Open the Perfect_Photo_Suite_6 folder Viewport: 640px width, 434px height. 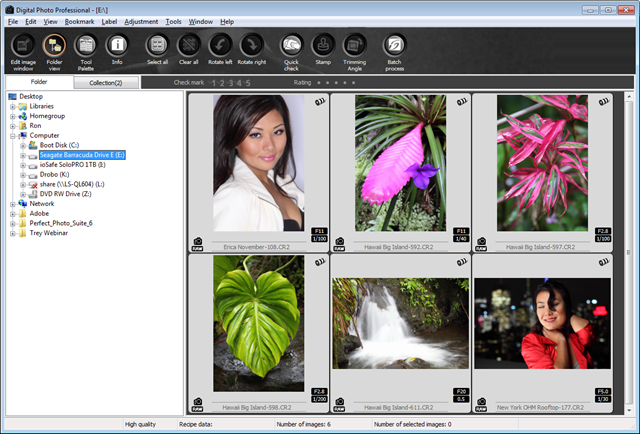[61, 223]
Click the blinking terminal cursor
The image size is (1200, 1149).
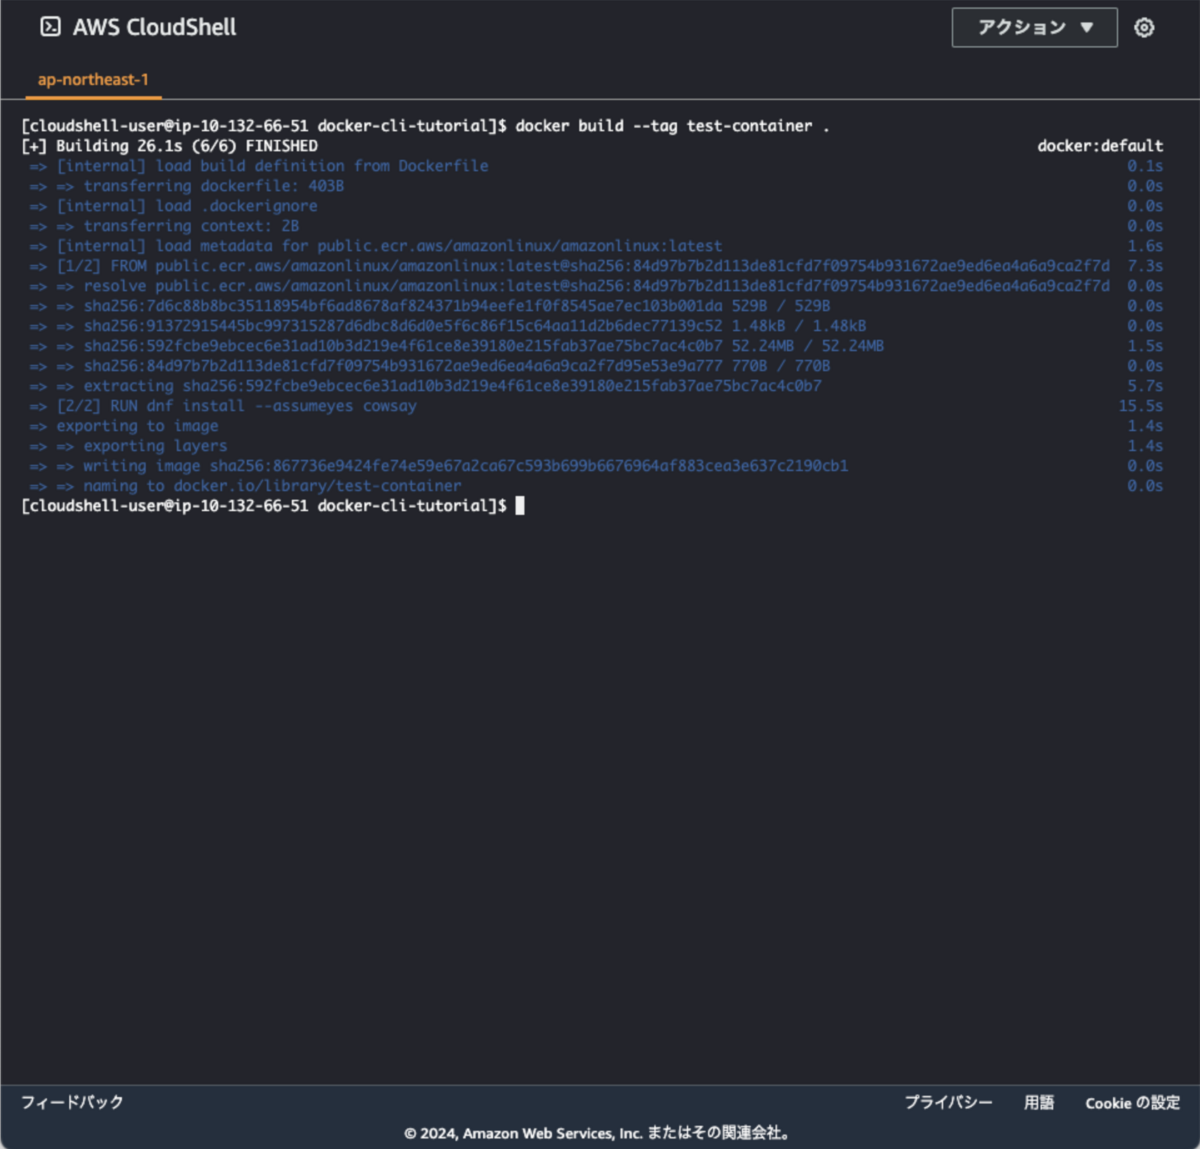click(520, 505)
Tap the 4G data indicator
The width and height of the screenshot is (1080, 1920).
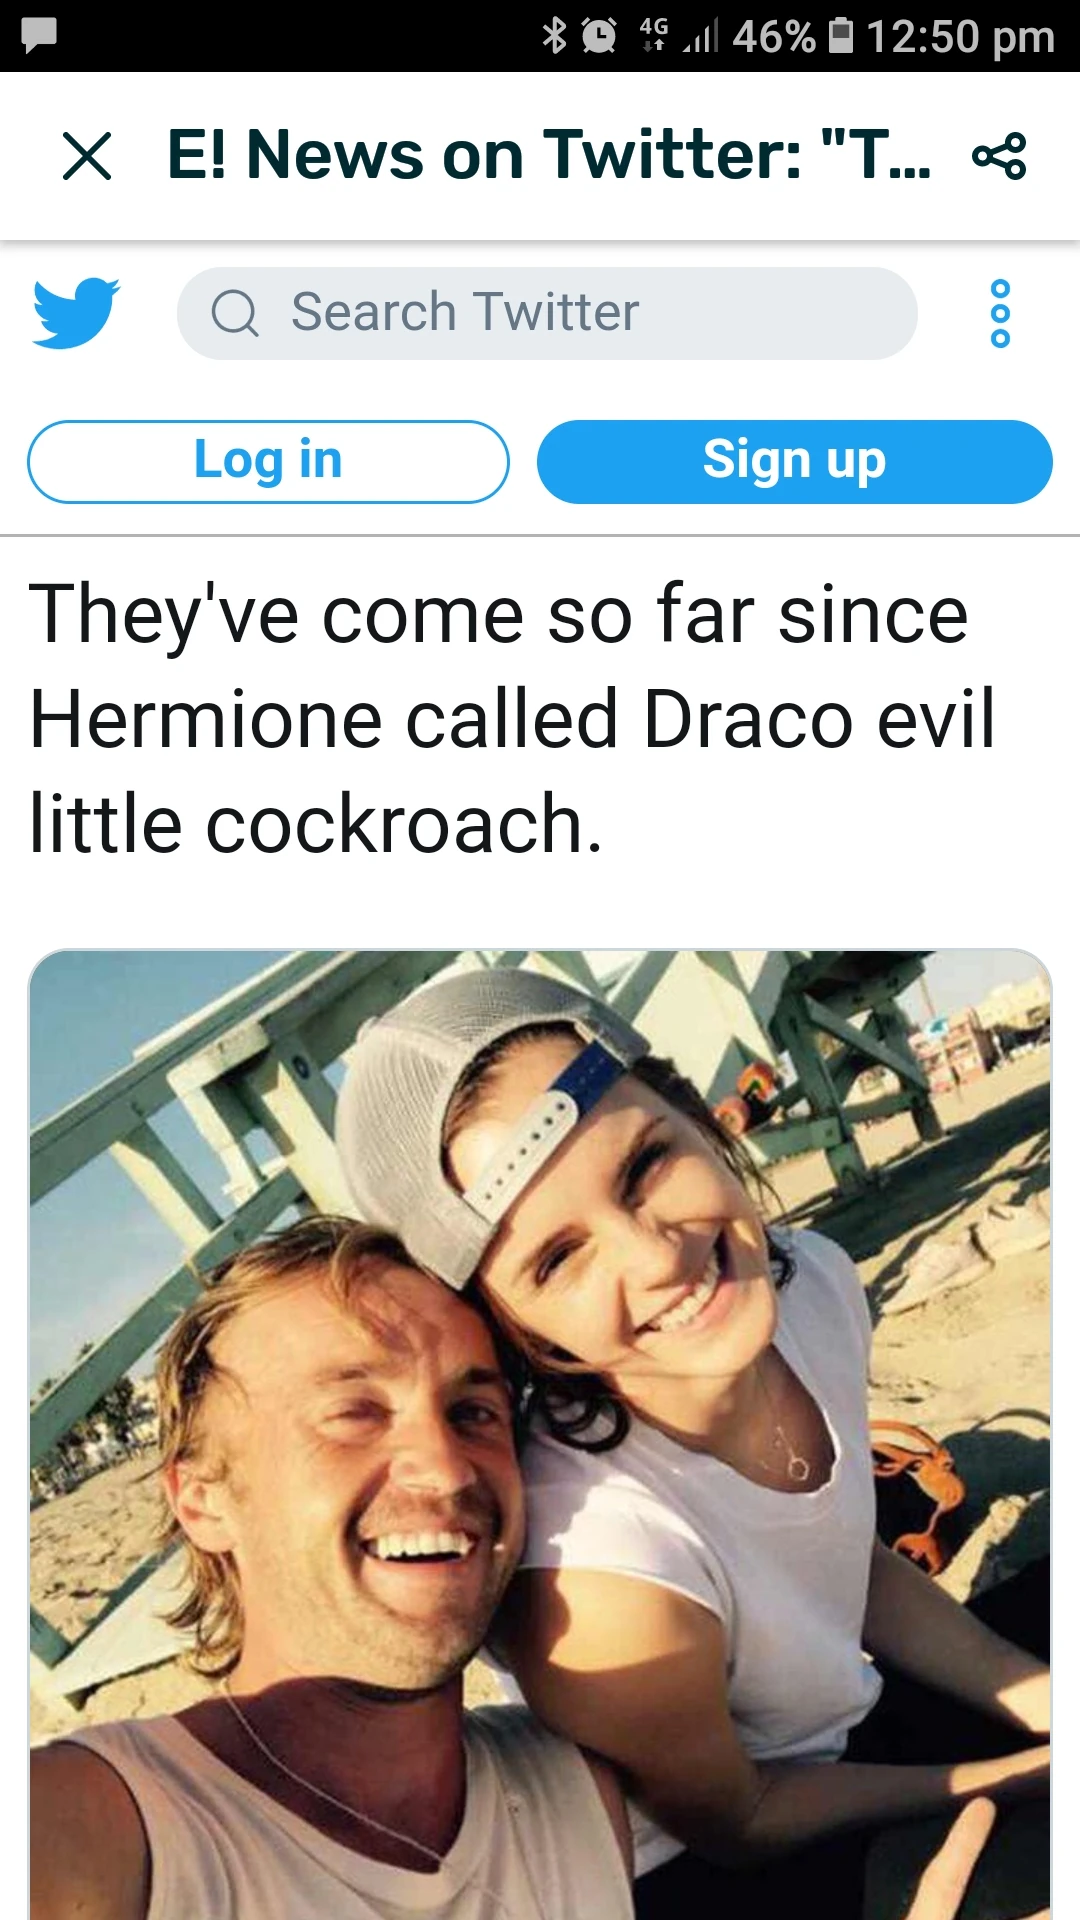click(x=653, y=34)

--

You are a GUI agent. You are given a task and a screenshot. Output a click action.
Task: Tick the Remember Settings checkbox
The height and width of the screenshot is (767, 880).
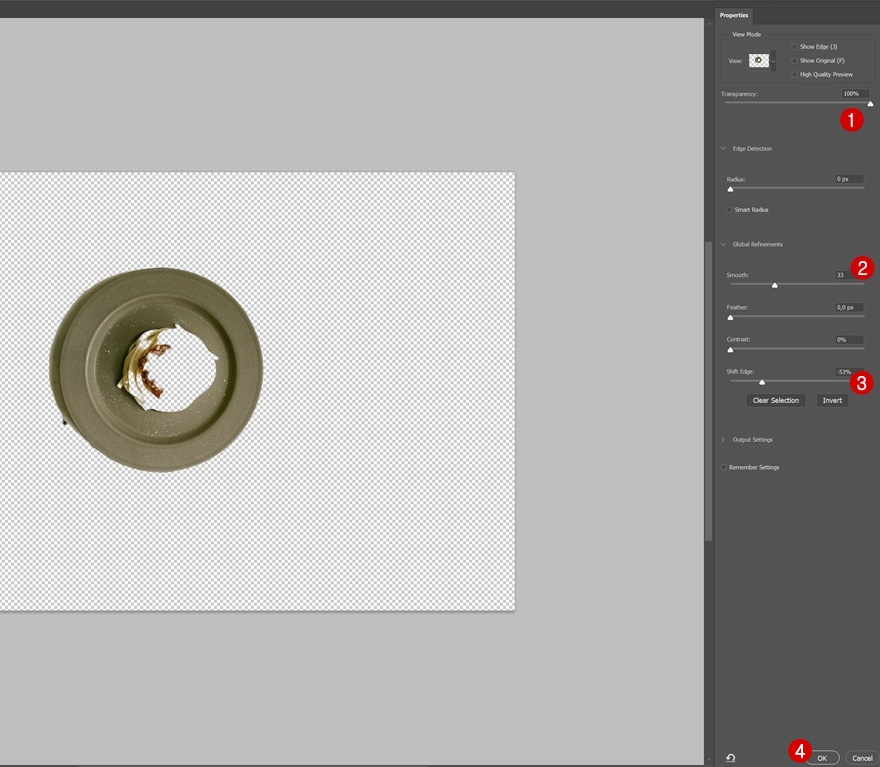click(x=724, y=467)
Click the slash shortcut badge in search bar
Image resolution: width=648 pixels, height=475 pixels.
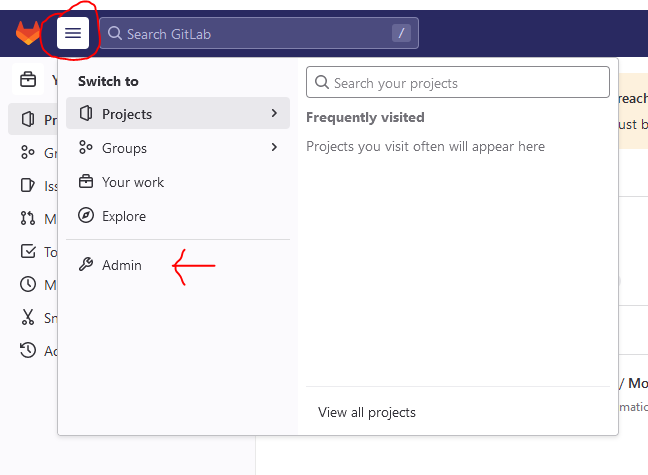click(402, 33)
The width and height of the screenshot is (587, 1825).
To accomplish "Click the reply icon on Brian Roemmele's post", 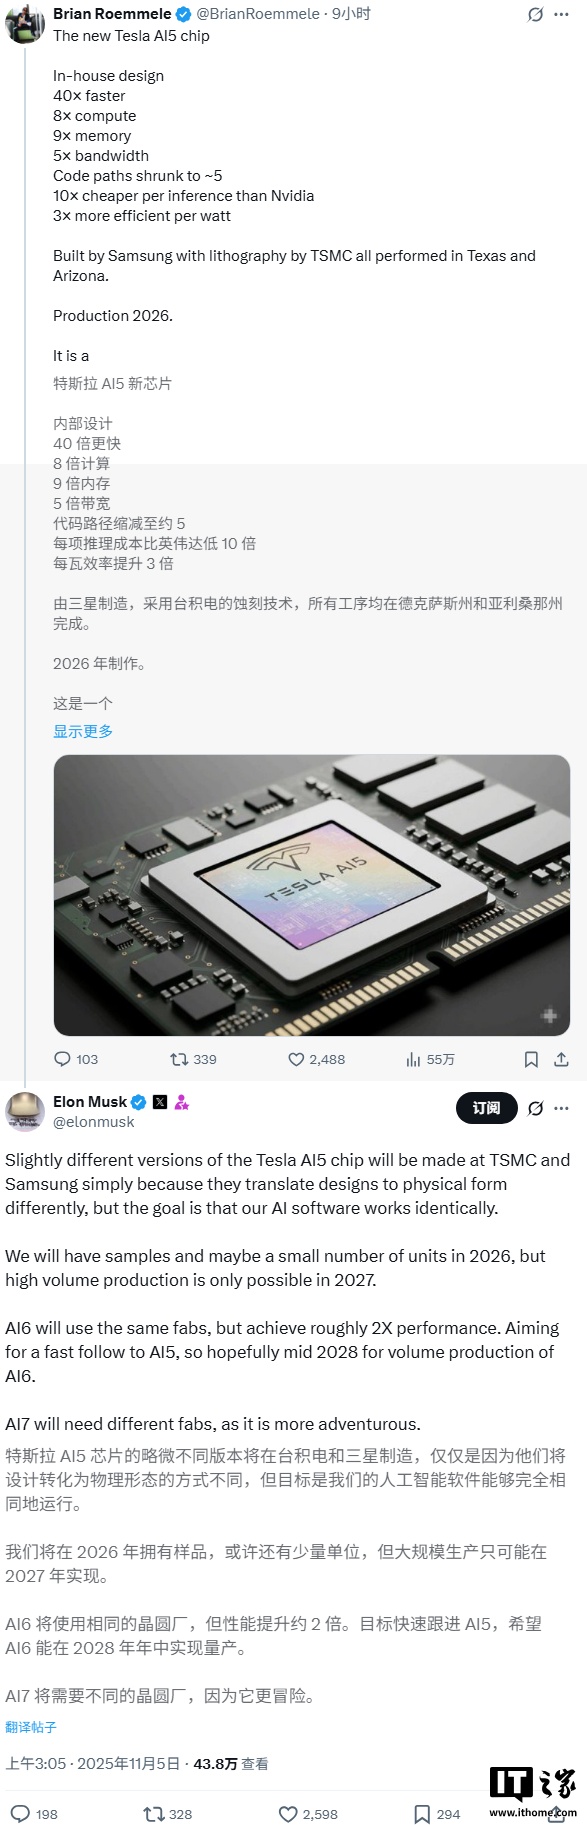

--

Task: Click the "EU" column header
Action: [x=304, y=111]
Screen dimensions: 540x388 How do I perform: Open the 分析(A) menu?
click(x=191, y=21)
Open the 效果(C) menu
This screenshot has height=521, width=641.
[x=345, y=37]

#### [PROBLEM]
Render the lines from the one with "Click the blinking terminal cursor" up to and including the one with "click(x=653, y=34)" as a JSON list of strings, one string per line, with blank lines omitted and the pictures left out.

#### [OUTPUT FOR THIS EXERCISE]
[
  "Click the blinking terminal cursor",
  "The image size is (1200, 1149).",
  "click(520, 505)",
  "Tap the 4G data indicator",
  "The width and height of the screenshot is (1080, 1920).",
  "click(x=653, y=34)"
]